As John Cannell and colleagues from a Californian psychiatric hospital (and the Vitamin D Council) point out, indoor work and play, skin-cancer phobia, dairy intolerance – lower sun and dairy product exposure.- and falling natural fish oil intake lower our vitamin D levels These falling levels in turn seem to relate strongly to many increasing diseases the past few decades, not least arthritis, asthma, autism, autoimmune, cancer, dementia, depression, diabetes types 1 and 2, frailty, growth, hypertension-vascular, infection, infertility, multiple sclerosis, obesity, osteoporosis fractures, psoriasis, schizophrenia, thyroid chronic pain and chronic fatigue. . Low vitamin D levels are thus a major risk factor for all major diseases.
Pilz ea from Germany & Austria have just reported that (compared to the highest vitamin D levels), low vitamin D level trebles the risk of heart failure and sudden death, and doubles all-cause mortality. .
D’Autio ea from London have just reported that severe periodontitis more than doubles the risk of metabolic syndrome. We know that low vitamin D intake promotes infections.
Tuohimaa ea 2007 from Scandanavia show that having low vitamin D in the presence of low HDLC and metabolic syndrome increases the risk of prostate cancer eightfold.
Pittas ea from Boston 2007 show consistent inverse relationship between vitamin D – calcium, and metabolic syndrome – diabetes (the precursors of hypertension and ischemic vascular disease).
As this column has pointed out, no modern designer drug for chronic long term use significantly reduces all-cause mortality and morbidity – unlike appropriate HRT, fish oil or metformin, which each reduce all-cause morbidity and mortality by about 1/3. But even cod liver oil provides only about 100iu vitamin D /gm- vit D 5000iu/d would require us to drink 50gm cod liver oil a day… .
Here is a single vitamin which, on it’s own in vigorous safe daily supplement of about 5000iu will at least halve all-cause morbidity and mortality at a retail cost of perhaps R3.50/month or US$5 a year … and probably even more so in a sensible preventative vitamin-mineral-biologial combination.
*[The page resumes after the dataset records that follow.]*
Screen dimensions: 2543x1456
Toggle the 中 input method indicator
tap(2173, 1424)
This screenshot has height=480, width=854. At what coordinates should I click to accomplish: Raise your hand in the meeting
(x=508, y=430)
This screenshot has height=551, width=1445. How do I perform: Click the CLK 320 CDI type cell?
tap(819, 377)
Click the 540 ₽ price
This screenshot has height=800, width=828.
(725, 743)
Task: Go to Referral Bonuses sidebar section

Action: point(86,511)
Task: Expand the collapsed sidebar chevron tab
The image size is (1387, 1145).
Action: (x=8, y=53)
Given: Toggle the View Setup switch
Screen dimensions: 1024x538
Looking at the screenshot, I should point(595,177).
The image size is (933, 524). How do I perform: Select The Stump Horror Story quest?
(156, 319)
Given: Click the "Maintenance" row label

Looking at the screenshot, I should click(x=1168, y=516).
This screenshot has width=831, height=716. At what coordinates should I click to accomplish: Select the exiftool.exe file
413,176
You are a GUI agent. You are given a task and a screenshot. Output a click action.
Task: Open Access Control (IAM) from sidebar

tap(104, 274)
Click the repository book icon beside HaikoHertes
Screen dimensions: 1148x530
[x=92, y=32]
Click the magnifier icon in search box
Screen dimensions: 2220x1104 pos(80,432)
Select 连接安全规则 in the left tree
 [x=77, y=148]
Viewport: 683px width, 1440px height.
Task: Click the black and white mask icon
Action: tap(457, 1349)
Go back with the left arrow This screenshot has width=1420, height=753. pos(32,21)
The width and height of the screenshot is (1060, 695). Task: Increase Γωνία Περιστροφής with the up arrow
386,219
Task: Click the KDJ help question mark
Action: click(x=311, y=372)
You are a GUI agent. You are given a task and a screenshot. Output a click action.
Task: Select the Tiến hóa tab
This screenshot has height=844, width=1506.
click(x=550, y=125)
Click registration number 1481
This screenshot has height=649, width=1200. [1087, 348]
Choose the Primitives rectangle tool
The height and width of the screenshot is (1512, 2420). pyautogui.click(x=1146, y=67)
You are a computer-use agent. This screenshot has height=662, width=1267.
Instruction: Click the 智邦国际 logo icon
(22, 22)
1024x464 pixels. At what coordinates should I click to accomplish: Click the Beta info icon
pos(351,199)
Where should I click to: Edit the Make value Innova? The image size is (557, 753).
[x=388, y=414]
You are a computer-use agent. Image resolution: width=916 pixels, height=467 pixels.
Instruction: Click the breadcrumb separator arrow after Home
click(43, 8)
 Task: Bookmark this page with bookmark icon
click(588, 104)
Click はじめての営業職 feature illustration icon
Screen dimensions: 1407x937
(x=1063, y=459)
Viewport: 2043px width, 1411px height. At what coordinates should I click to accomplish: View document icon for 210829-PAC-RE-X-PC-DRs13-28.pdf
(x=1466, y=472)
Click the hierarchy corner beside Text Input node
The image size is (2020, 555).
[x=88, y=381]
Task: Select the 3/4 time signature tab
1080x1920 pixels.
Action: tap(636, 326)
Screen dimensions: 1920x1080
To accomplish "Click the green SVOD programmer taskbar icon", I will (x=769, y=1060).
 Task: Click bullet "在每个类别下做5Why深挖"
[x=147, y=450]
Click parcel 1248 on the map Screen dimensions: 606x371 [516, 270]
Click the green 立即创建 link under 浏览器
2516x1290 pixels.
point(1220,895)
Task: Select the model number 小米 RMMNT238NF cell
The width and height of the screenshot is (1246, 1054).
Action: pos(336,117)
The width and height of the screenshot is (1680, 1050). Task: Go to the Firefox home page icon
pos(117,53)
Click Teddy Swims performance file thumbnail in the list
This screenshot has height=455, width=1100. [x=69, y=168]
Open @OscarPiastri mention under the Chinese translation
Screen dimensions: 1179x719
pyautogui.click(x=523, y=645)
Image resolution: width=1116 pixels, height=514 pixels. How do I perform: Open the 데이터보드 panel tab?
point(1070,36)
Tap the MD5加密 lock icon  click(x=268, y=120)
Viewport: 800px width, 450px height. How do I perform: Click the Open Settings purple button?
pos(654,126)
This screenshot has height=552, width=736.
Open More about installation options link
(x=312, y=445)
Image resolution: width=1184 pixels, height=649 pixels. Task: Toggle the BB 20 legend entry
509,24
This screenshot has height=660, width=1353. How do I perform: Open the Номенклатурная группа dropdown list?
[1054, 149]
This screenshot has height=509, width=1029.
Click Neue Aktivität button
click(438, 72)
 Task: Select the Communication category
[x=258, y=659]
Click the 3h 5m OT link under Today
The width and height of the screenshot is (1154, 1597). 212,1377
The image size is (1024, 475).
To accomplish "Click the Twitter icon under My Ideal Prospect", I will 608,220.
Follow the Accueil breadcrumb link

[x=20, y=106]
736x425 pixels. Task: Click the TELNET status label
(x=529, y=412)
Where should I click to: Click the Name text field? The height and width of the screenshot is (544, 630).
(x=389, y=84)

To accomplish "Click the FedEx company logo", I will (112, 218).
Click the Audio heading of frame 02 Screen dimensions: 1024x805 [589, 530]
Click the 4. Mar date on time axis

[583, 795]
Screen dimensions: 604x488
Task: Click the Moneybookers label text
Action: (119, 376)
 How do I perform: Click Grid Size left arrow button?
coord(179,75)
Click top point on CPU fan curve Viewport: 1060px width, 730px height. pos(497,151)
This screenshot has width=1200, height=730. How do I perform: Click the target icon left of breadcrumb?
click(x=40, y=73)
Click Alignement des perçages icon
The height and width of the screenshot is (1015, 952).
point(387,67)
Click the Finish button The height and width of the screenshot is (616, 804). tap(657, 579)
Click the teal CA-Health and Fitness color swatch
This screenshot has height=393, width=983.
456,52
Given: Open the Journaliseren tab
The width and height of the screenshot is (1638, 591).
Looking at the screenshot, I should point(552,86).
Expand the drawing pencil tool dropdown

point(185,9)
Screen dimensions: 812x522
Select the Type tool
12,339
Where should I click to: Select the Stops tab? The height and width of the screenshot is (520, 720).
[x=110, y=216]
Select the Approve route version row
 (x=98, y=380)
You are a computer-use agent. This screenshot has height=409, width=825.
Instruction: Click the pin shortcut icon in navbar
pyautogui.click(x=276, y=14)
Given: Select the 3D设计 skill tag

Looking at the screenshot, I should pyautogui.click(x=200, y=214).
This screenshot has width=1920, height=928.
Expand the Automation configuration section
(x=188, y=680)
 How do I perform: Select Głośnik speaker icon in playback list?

One cannot treat presumed hypertension without measurments. One should not treat thyroid or diabetes or hypogonadism cases without blood level measurements. But like obvious hypogonadism, for practical purposes – with rare clinical warning signs eg kidney stones – if need be, just clinical judgement is all that is essential to treat most patients with appropriate steroid hormones- sex hormones , vitamin D and even digoxin.
Who needs the Disease Industry for chronic modern designer prescription drugs, antimicrobials, cancer therapy or surgical procedures for the diseases of aging ? Now these costly designer interventions can be deferred for use in the ailing oldest old..
So vitamin D – even more than vitamin C and magnesium- becomes the key supplement that the public has been misled by officialese- zealous Regulators carefully guided by the new-drug pharmaceutical industry – into dangerously underusing.